Disable IP direct access and redirect HTTP to HTTPS

# modify config file with your favorite editor
sudo -e /etc/nginx/conf.d/yourdomain.conf

Add something like this:

server {
    listen 80;
    server_name yourdomain.com;

    # block ip direct access
    if ($host ~* ^\d+\.\d+\.\d+\.\d+$) {
        return 444;
    }

    # redirect HTTP to HTTPS
    return 301 https://$host$request_uri;
}

server {
    listen 443 ssl;
    server_name yourdomain.com;

    if ($host ~* ^\d+\.\d+\.\d+\.\d+$) {
        return 444;
    }

    root /var/www/blog;
    index index.html;

    # SSL
    ssl_certificate /etc/letsencrypt/live/yourdomain.com/fullchain.pem; # managed by Certbot
    ssl_certificate_key /etc/letsencrypt/live/yourdomain.com/privkey.pem; # managed by Certbot
    include /etc/letsencrypt/options-ssl-nginx.conf; # managed by Certbot
    ssl_dhparam /etc/letsencrypt/ssl-dhparams.pem; # managed by Certbot

    # ssl_protocols TLSv1.2 TLSv1.3;
    # ssl_prefer_server_ciphers on;
    # ssl_ciphers HIGH:!aNULL:!MD5;

    location / {
        try_files $uri $uri/ /index.html;
    }
}

4. Apply configuration

# verify config
sudo nginx -t

# reload nginx
sudo systemctl reload nginx

# restart nginx if needed
sudo systemctl restart nginx

Back to your blog, check if everything is okay.

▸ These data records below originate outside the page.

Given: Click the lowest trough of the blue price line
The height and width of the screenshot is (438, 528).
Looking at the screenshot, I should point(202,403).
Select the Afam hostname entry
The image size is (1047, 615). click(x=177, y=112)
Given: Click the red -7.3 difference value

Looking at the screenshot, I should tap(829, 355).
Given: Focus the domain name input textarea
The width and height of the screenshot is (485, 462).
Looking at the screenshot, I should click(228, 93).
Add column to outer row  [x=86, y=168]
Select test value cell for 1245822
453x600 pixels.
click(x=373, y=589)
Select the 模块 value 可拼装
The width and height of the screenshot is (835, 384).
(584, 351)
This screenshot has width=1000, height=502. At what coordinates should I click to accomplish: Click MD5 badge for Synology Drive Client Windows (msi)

You might also want go to ssl lab to run the test.

5. Certificate automatic renewal

It should be on already, but you can check it with:

# run test cerbot renewal see if there's any error
sudo certbot renew --dry-run

# or check the systemd timer is there
sudo systemctl list-timers

Although, this might fail if you’re using HTTP chanllenge, you might want to temporarily disable enhancements while renewal or using DNS challenge --preferred-challenges dns as an alternative.